What better way to celebrate love and LGBTQ representation in art than sending it home with the highest bidder? BENT. is an art exhibition and auction presented by Sotheby’s. Pieces up for grabs include photographs, contemporary art, antique and rare books, prints and drawings. Sotheby’s will display the work through June 26; the auction is June 27. Let’s look at some of the fabulous artists featured:
Robert LaVigne played a vital role in the Beat movement. An Idaho native, he moved to San Francisco in his early 20s to pursue his love of painting. There, he met his future lover, Peter Orlovsky. LaVigne made Orlovsky the subject of one of his most famous paintings, “Nude with Onions”. It is one of the many stunning pieces up for auction at BENT.
LaVigne’s art portrays and was created in collaboration with central figures of the Beat movement.
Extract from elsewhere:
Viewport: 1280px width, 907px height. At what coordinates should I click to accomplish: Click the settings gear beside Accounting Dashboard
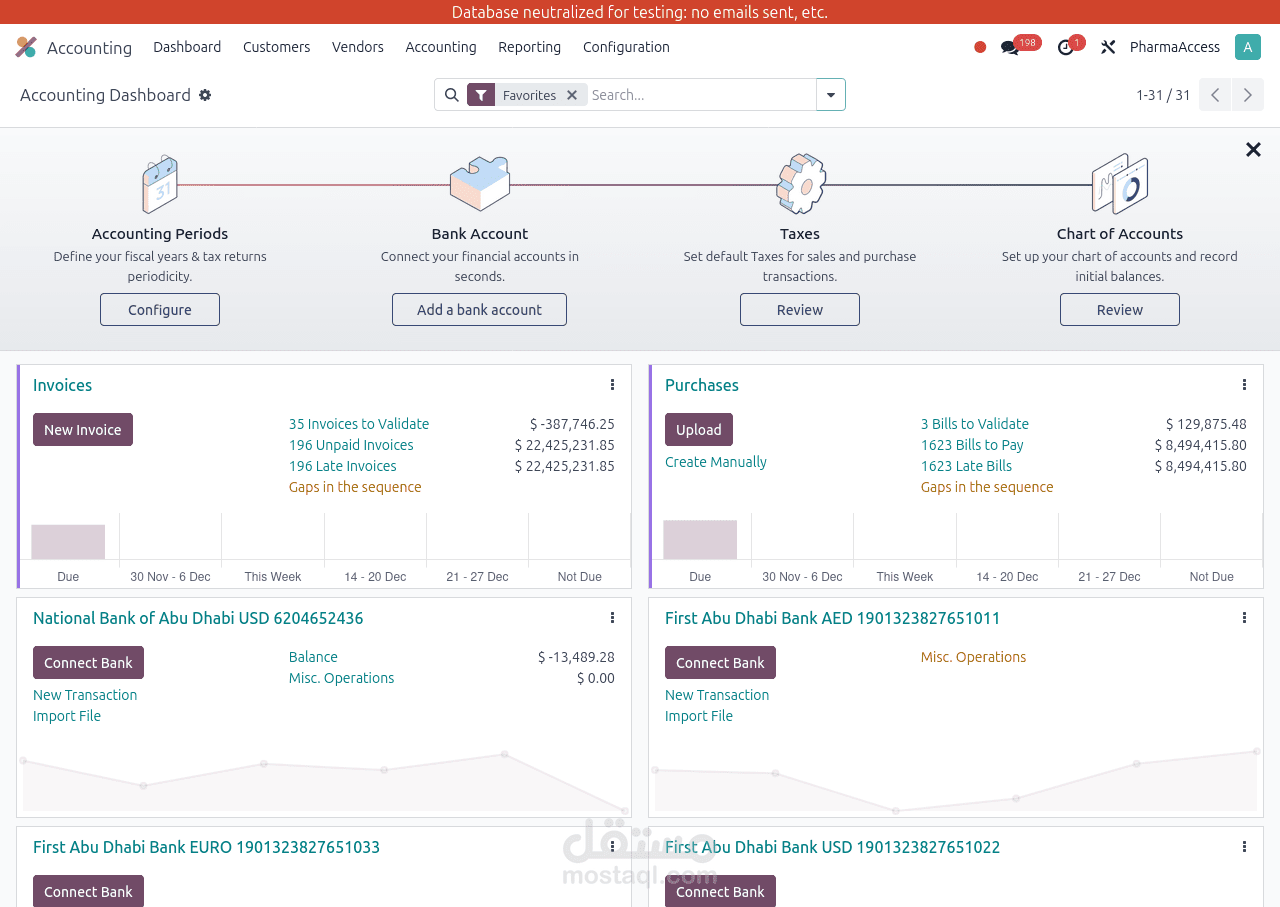[x=205, y=94]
These include Allen Ginsburg and Jack Kerouac. (The artist also served as the inspiration for characters in two Kerouac novels.) According to poet Michael McClure, LaVigne was “the nearest thing to an official Beat artist.” LaVigne passed away in 2014 at age 85, but his art is still a source of inspiration for artists everywhere. The works allow queer love to have a place in the spotlight
Walt Whitman was a Transcendentalist poet. Academics regard his writing as some of the most important contributions to American literature. Whitman discovered his love of literature while living in Long Island, where he had an apprenticeship as a printer. After pursuing careers in teaching and journalism, Whitman eventually focused on poetry. He crafted his own distinctive style and published “Leaves of Grass” in 1855.
The work excited extreme controversy on account of its vivid sexual imagery. BENT. will auction a copy of the first edition. It is inscribed to Peter Doyle from Whitman in 1868. Doyle and Whitman likely met in Washington, D.C., where Doyle was working as a streetcar conductor. Despite their differences in work and age, they were friends and lovers, who exchanged letters for many years.
Wojnarowicz made incredible strides as an artist, songwriter, filmmaker and AIDS activist. He was born in New Jersey in 1954, where he faced an abusive family and a difficult upbringing. This led Wojnarowicz to live on the streets by age sixteen.
He eventually settled in New York and began showing his work across the East Village. In the late 1970s, he became a prominent artist. His work was unique in the way it mixed media with graffiti and street art. He recorded films, created a photography series, and even wrote songs for various musicians.
In 1987, Wojnarowicz’s mentor Peter Hujar died of AIDS. Soon after, Wojnarowicz learned that he was HIV-positive. These two life-changing events pushed him to participate in intense activism and produce political content focused on society’s response to the AIDS epidemic. Wojnarowicz died of AIDS-related illness in 1992, but his work remains influential. Two of his photographs will be available at the auction.
Catherine Opie is a Los Angeles-based photographer whose work focuses on community. Photographer Lewis Hine, whose work documented child laborers, inspired Opie. At just nine years old, Opie began photographing her family and her neighborhood. She now focuses much of her photography and studies on personal relationships, especially within the LGBTQ community.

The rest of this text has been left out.